The attribute lists indices will likely not correspond to the XML subtree element order. Consider the following XML subtree rooted at <a>:
<a> <b/><c/><b/><b/> </a>
Element <b> is a repeating child of <a>, but the indices for the list attributes are such that they must increase without gaps and as a consequence the ordering for the children of <a> is lost when we have interweaving repeating child elements:
a{0}.b{0}
a{0}.b{1}
a{0}.b{2}
a{0}.c{0}
The structure instruction in a feature mapping rule may be specified by a single empty <structure/> element. This directs the XML reader to start constructing FME attribute lists from the subtree rooted at the matched element:
<mapping match="..."> <feature-type> ... </feature-type> <attributes> ... </attributes> <geometry> ... </geometry> <structure/> </mapping>
Here is the complete set of options that can be set on the <structure> element, all of which are optional:
<structure
map-empty-elements=”yes|no”
attribute-identifier=”...”
child-position-attribute=”...”
structure-prefix=”...”
separator="..."
open-list-brace=”...”
close-list-brace=”...”
matched-prefix=”yes|no|children|attributes”

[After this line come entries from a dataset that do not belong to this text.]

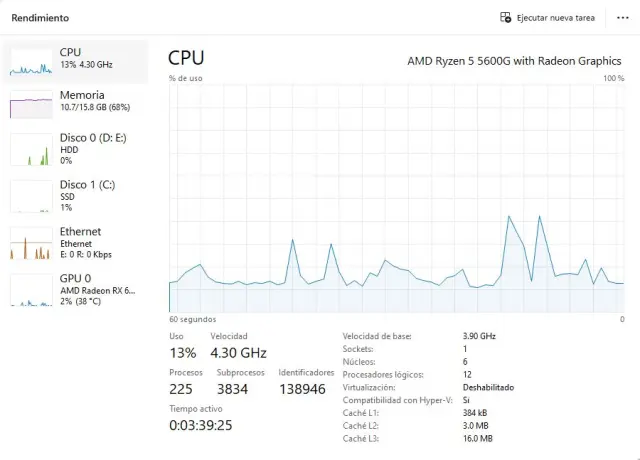Click the large CPU heading
This screenshot has width=640, height=460.
click(187, 58)
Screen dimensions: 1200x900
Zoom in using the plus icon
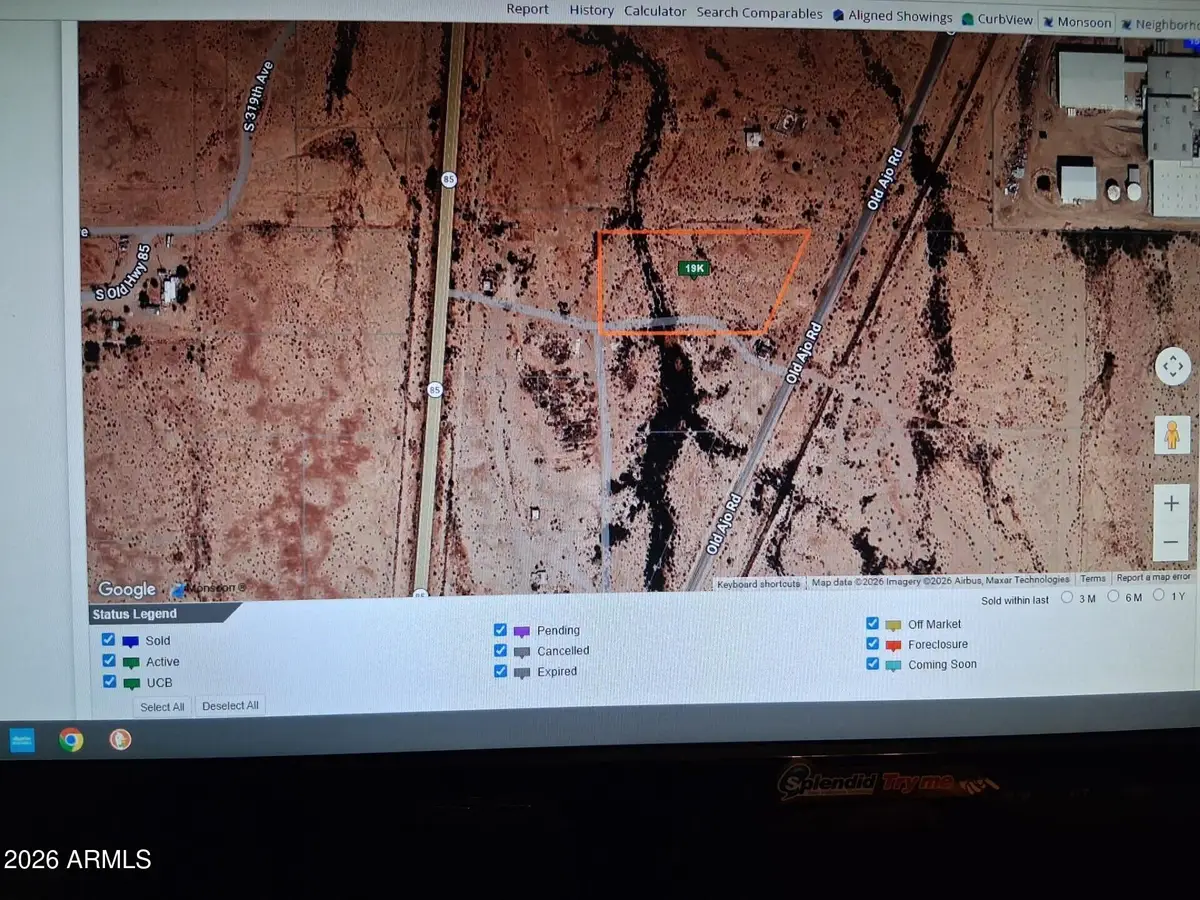click(1171, 503)
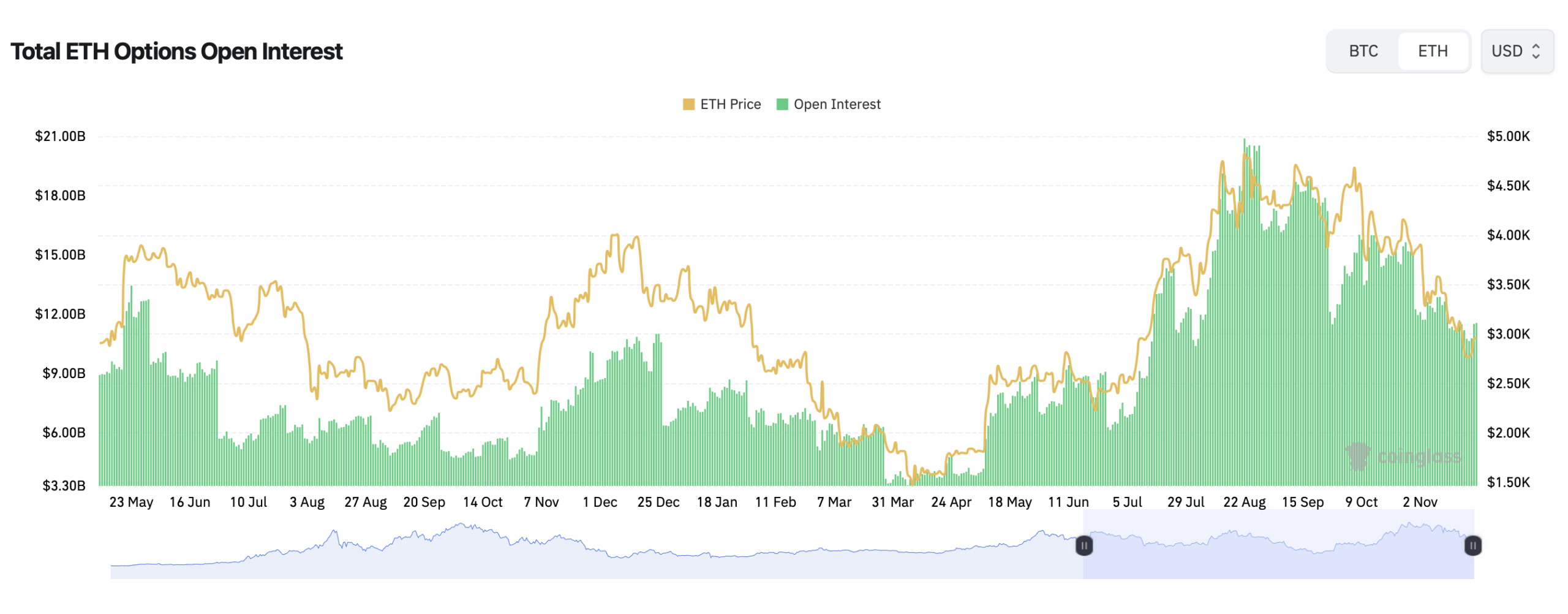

matched-attributes=”yes|no”
cardinality=”...”
use-namespace-prefix=”yes|no”
except="..."
matched-ancestor-attributes=”...”/>
Option Name | Description | Default Value | Possible Values |
---|---|---|---|
separator | Separator used in the naming of the attributes of the children | . | Any string |
open-list-brace | Open list index delimiter brace | { | Any String |
close-list-brace | Close list index delimiter brace | } | Any String |
map-empty-elements | Specifies whether empty elements will be added as empty feature attributes. | yes | yes | no |
matched-prefix | Specifies whether feature attributes should be prefixed with the name of the matched element | yes | yes | no | children | attributes |
matched-attributes | Specifies whether XML attributes of the matched element should be mapped as feature attributes | yes | yes | no |
matched-ancestor-attributes | Specifies the ancestor elements of the matched element whose XML attributes should be mapped as feature attributes | “” | Space-separated values of the following: parent | grandparent | root | any integer values |
cardinality | Controls whether attributes should be output as list attributes or not | +{?} | Refer to documentation below |
except | Feature path expressions to specify which children of the matched element should be excluded in the mapping | “” | Feature path xfMap expressions |
structure-prefix | Prefix for every attribute that is generated for this structure | “” | Non-empty string |
child-position-attribute | If set to non-empty string, each child element of the matched element generates an additional feature attribute whose value is the position of the child within its parent. | “” | Non-empty string |
attribute-identifier | Feature attribute name for XML attributes is suffixed with the value specified. | “” | Non-empty string |
Consider the following XML document, a_items.xml:
a_items.xml
<?xml version="1.0"?> <a-items> <a> <b>a0b0</b> <c x="first x-val" y="first y-val">a0c0</c> <b>a0b1</b> <d><e>a0e</e></d> <b>a0b2</b > <f></f> <g/> </a> </a-items>
The following xfMap document, a.xmp, maps each <a> element into an FME feature while turning the subtree that is rooted at <a> into attribute lists:
a.xmp:
<?xml version="1.0"?> <xfMap> <feature-map> <mapping match="a"> <feature-type><literal expr="a"/></feature-type>> <structure/> </mapping> </feature-map> </xfMap>
The a.xmp constructs the following feature from a_items.xml:
++++++++++++++++++++++++++++++++++++++++++++++++++++++++++++++++++++++++++++
Feature Type: a'
Attribute(string): a{0}.b{0}' has value a0b0'
Attribute(string): a{0}.b{1}' has value a0b1'
Attribute(string): a{0}.b{2}' has value a0b2'
Attribute(string): a{0}.c{0}' has value a0c0'
Attribute(string): a{0}.c{0}.x' has value first x-val'
Attribute(string): a{0}.c{0}.y' has value first y-val'
Attribute(string): a{0}.d{0}.e{0}' has value a0e'
Attribute(string): xml_type' has value xml_no_geom'
Geometry Type: Unknown (0)
============================================================================
XML attributes in the FME attribute lists are represented without an index. Notice that the x and y attributes for the <c> element in the a_items.xml document do not have a list index in the FME feature.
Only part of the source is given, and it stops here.